On-demand vs Cached Feature Group

Arumugaguru_M · March 11, 2021, 10:36am

Hi,

I would like to know more on what is the difference between on-demand vs cached feature groups.Correct me if my understanding is wrong

On-demand: It will build a query to get the data from the external datasource like mysql
cached: Storing the data directly to the feature group

If my understanding is correct, i have some questions around them.

If I create a training dataset from on-demand feature group will the data be persisted in the training dataset (or) it will be pulled everytime when I call the training dataset?

Also, I am not able to find any option on the cached dataset to pull data from mysql connection, so I assume only we can have on-demand feature group for external data source

Our Actual Test Case:

We are evaluating the Hopswork Feature Store to be a part of our FW for Data Science team to store their derived features into Feature Store, in one of the training from hopswork team, we heard even if the data get changes in the external source like mysql it will be automatically updated in the feature group/ training dataset.

But when trying to test the above scenario I got confused that the on-demand feature group will only fetch data when we are calling it, in that case how it will be automatically fetched and stored.

If some one can spot some light will be more helpful.

Thanks,
Guru

Fabio · March 12, 2021, 8:50am

Hi @Arumugaguru_M,

Yes, your understanding is correct.

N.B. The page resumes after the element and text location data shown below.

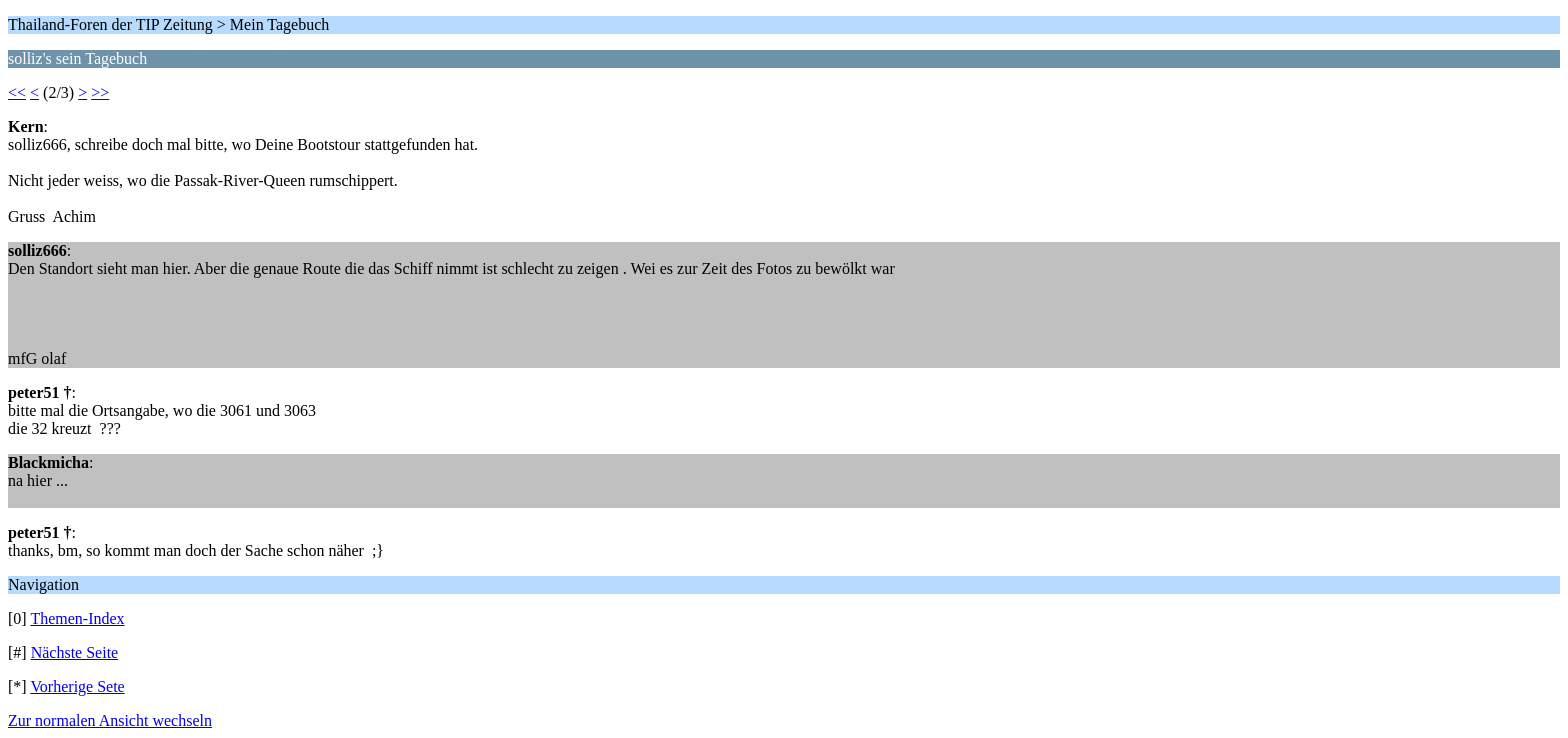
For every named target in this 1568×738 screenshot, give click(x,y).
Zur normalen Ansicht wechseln (110, 720)
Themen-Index (77, 618)
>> (100, 92)
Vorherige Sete (77, 686)
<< (17, 92)
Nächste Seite (75, 652)
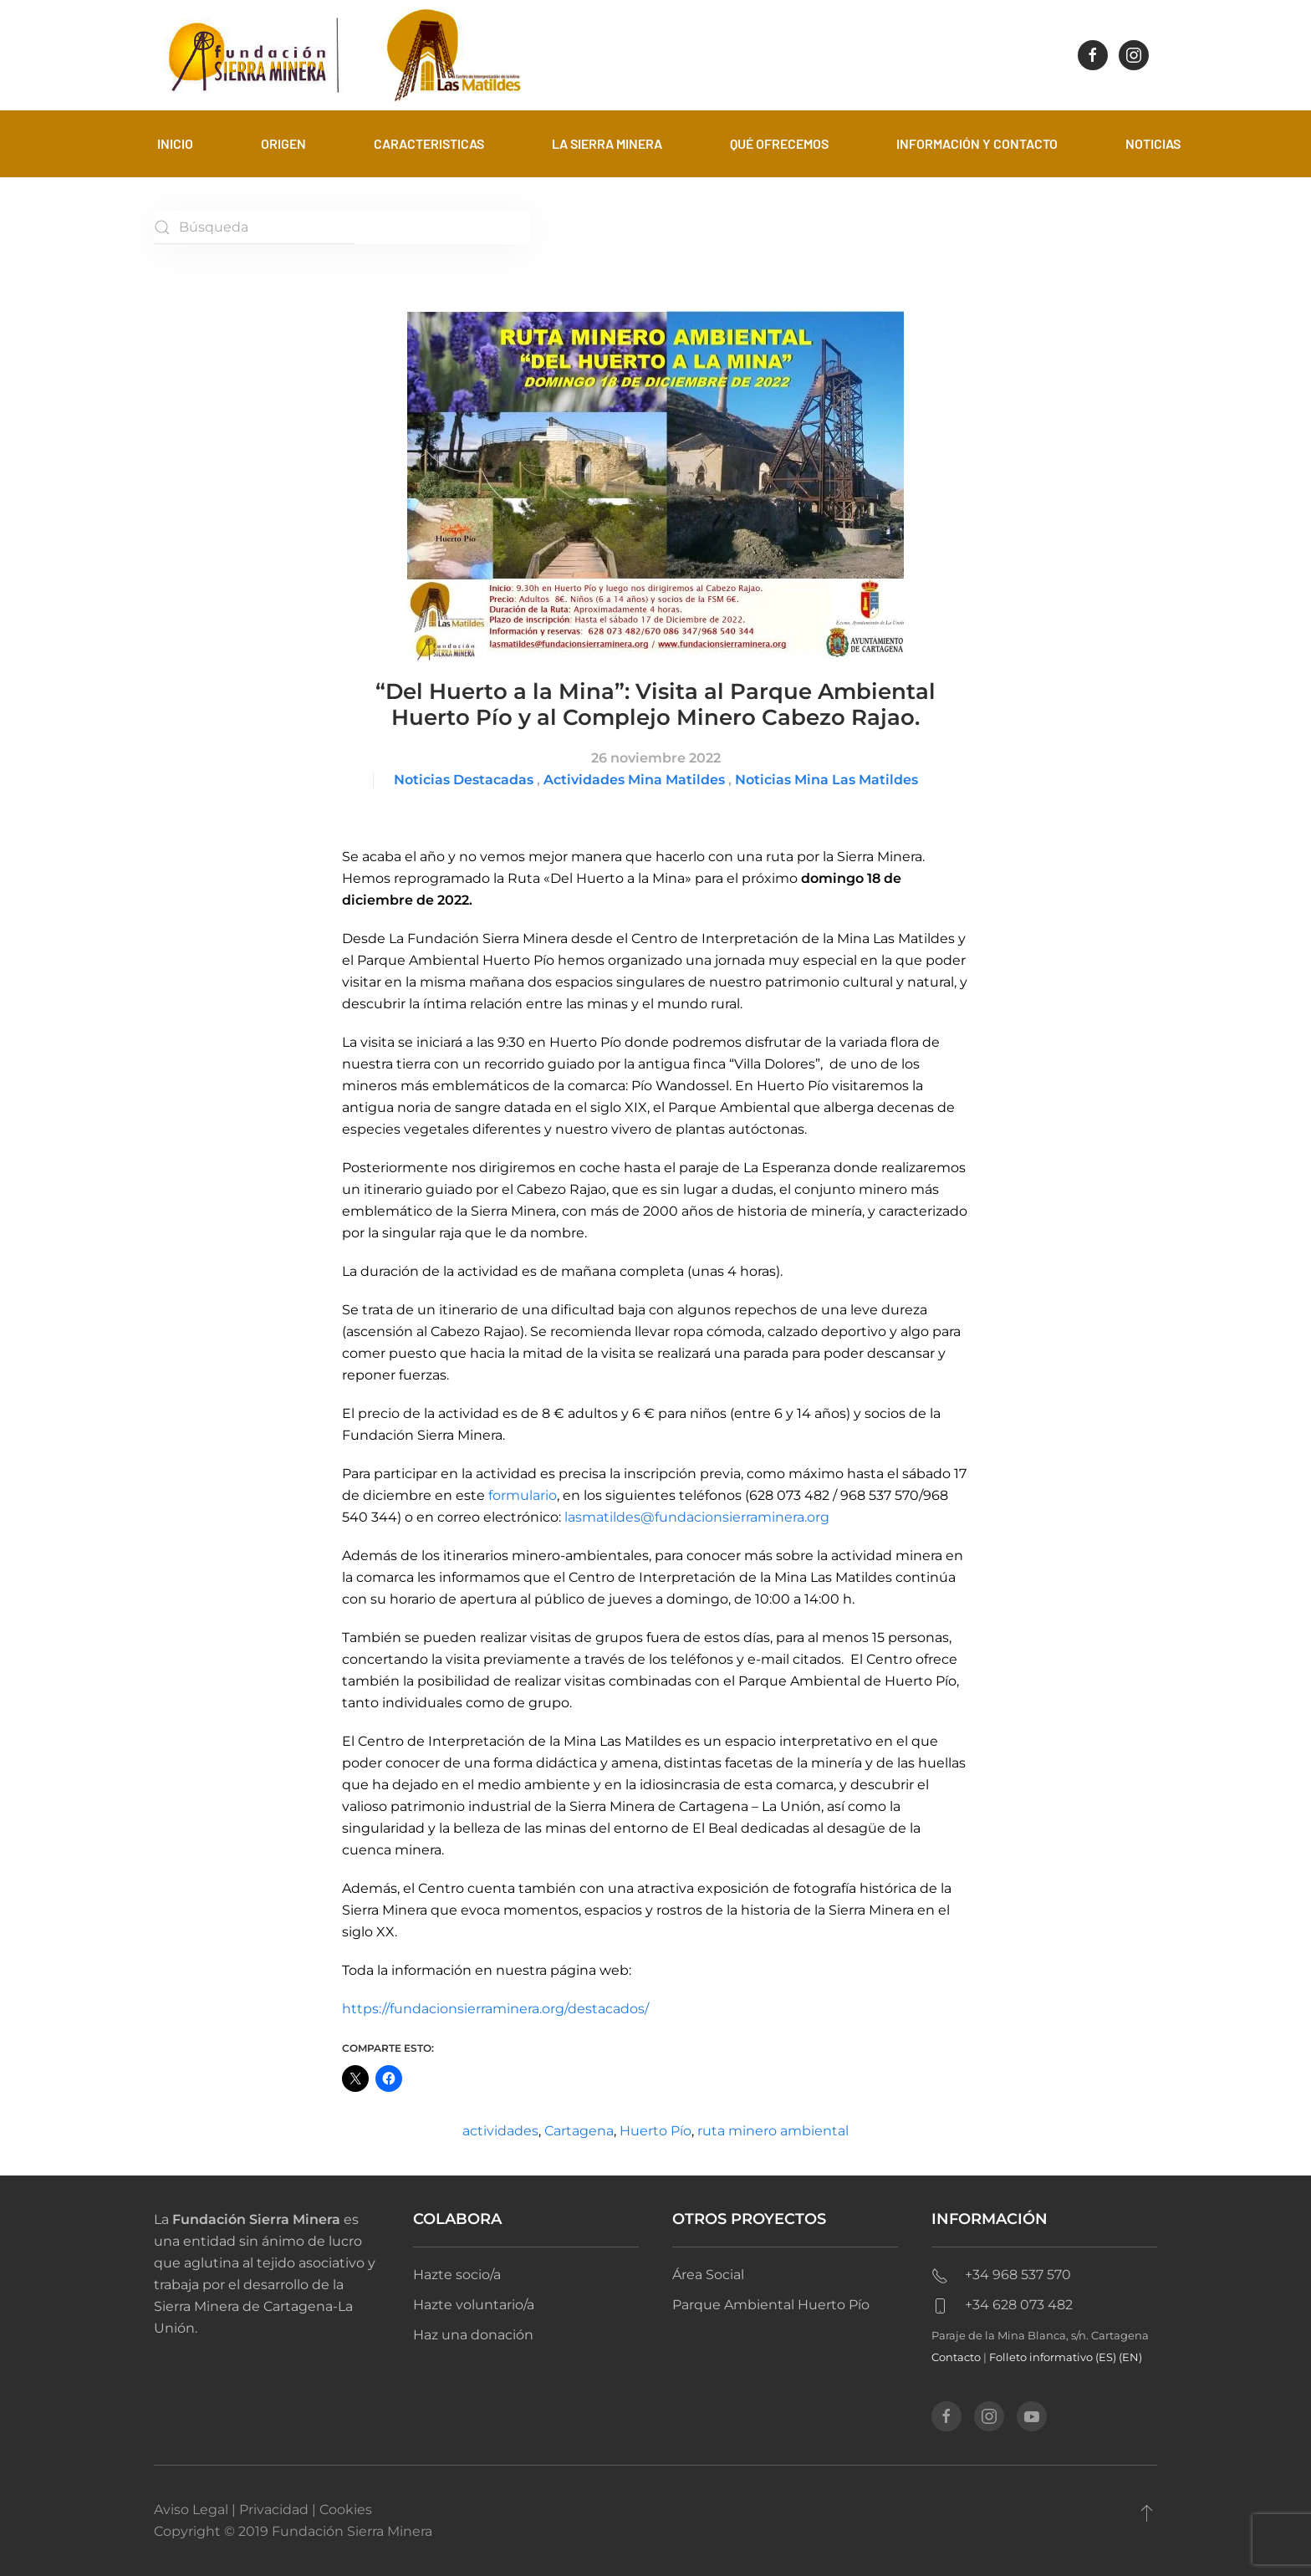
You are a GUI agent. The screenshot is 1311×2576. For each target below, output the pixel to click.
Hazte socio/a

With cached feature groups, the feature data is materialized on Hopsworks, you can use Hudi/Time travel on them and you can also make them available online to be served with low latency.
With on-demand on the other hand, the data is on an external data source and Hopsworks tracks only the metadata. When you use a on-demand feature group to build a training dataset, Hopsworks will query the external source to fetch the data.

If you create a training dataset, then the data will be pulled from the external source, joined with features stored in other feature groups (not mandatory but likely) and then saved in a ML framework friendly format (e.g. TFRecords, CSV, …). When you use the training dataset you’ll be reading the data from the training dataset, not the original on-demand data source.

The training dataset itself can be stored in Hopsworks or on S3 or on ADLS.

We don’t have a MySQL connection option for cached feature group. What I would do is to define a on-demand feature group over the original table. Those would be your original features. You use those to do some more feature engineering/aggregations and create derived features which you can then save as cached feature groups in the feature store.

If you only use on-demand feature groups then yes, every time you use the on-demand feature group to create a training dataset, you’ll be using the most recent value of the data in the external source. If, on the other hand, you do additional data engineering and saved the result in cache feature groups (as explained above) then you need to define a periodic job that pulls data, compute the new features and save them.

Let me know if that answer your questions.

–
Fabio

Arumugaguru_M · March 12, 2021, 11:57am

Hi Fabio,

Thanks a lot for a detailed answer, one clarification in the answer

As said by you, we will have an on-demand feature group and do transformation from it and cache the data into an offline Feature Group with time travel enabled using HUDI.

The newly created offline feature group will have a spark job associated with it (it is my understanding), and we have seen there is an option to schedule those spark job in the Job-UI, will this pull the record from the on-demand feature group and update the record with time travel option?

If it is not possible, do we have to create any airflow job to capture the data from the source and do transformation?

In a simple word, for automatically updating the offline feature group is there any airflow job/ script is required (or) it is inbuilt available with the offline feature group and Spark job of it?

Thanks,
Guru

Fabio · March 14, 2021, 9:50pm

You can setup a Job in Hopsworks and schedule it using the Jobs UI, or by creating an Airflow dag. We provide an Airflow operator that allows you to launch Jobs in Hopsworks from Airflow. So, if you decide to use the Airflow route, you’ll just need a single stage that triggers a Job in Hopsworks, you don’t have to do any data manipulation in Airflow itself. There is also a UI wizard to make it easier to generate Airflow Dags that trigger Hopsworks Jobs.

You can also develop the transformations/feature engineering in a Jupyter notebook and then convert that notebook into a Job to be scheduled as described above.

The incremental pulling comes from scheduling a Job, the feature store doesn’t do that automatically.

Let me know if that answer your question.

–
Fabio

Arumugaguru_M · March 16, 2021, 4:44am

Thanks, Fabio. I was able to create a job and load the data from an external source to Feature Store.